Тишина. Злая, уродливая, мерзкая тишина. Ком в горле намекал на самое худшее. Подталкивал самые страшные догадки к осознанию. Казалось, что наш старый дом тоже побывал на страшном допросе, как те русские женщины из моей камеры. И теперь молчит. Я взмолилась, беззвучно упала на крыльцо и закрыла лицо руками. Из ближней комнаты слышалось напряженное дыхание.

— Роза? — я встала на коленки, проползла несколько шагов, заглянула в комнату и увидела свою родную сестру. Она лежала на кровати. Левая рука её прижимала к груди икону Николая Чудотворца, а правая безжизненно свисала на пол. Под кроватью жадно скреблись крысы. Они выжидали, пока старуха отойдёт в вечность, чтобы полакомиться свежим трупом.

— Кшш.. ¬ протянула я.

— Чудо–о–о… Я умерла? Оксана, это ты? Ты… тоже умерла? Где… Аркадий? Это Николай Чудотворец отправил нас всех, соединил, связал… — Роза страшно закашляла, но рука её все так же крепко сжимала икону. ¬Оксана, ты прости меня, грешную, я не уследила… перед смертью… за Огоньком… — Роза не открывала глаз. Бесформенная серая слеза потекла по левой руке старухи. — Оксана…

Я не могла говорить. Господи, что тут случилось? Где мой сын? Что с Розой? Что с ее мужем? Десятки вопросов крутились в моей голове, каждый из них заставлял меня думать о самом худшем. На пару секунд я даже усомнилась, жива ли я. Не уследила за Огоньком… Насколько эти слова полны неискренности!

— Роза, ты не умерла. Розочка, Роза! –я стряхнула с её головы слой пыли и осторожно погладила по голове. –Роза, когда последний раз ты видела сына?

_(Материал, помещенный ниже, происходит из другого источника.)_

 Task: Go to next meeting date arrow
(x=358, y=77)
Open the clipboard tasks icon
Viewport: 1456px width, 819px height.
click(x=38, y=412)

— Какого сына, Оксана? У меня был только… — Роза снова сильно закашлялась.

— Моего сына, моего Огонька!

Роза молчала. Я не знала, куда кидаться. Помочь Розе встать и хотя бы умыть лицо или бежать искать ребёнка? Но куда бежать? К соседям? Нюра замечала моего сына только тогда, когда он залезал на свой любимый тополь, а остальные люди жили на другом конце посёлка. Тем более после крайних событий… Думаю, им тоже не было дела до моего сына. А тряпка? Он нашёл её? Кто–нибудь нашёл её? Я побежала осмотреть место, где должна была лежать записка. Пустота. Может быть, ветер унёс её? Если Огонёк нашёл записку, благослови Господи, чтобы он понял и не выкинул…

Я принесла Розе воды, помогла ей встать и умыла её застывшее лицо. Она чуть морщилась, как ребёнок, что–то бормотала себе под нос и терла правой рукой пыльную икону. Стекло давно разбилось, и пальцы Розы скользили по осколкам, обнажая кровь. После я осторожно взяла Розу за руку и, придерживая спину, постаралась усадить на кровать. Мышцы задеревенели, поэтому процедура мне давалась с трудом. Когда сели, сестра приоткрыла один за другим глаза и вздрогнула. Тяжело вздохнув, я села рядом и положила руку Розе на колено.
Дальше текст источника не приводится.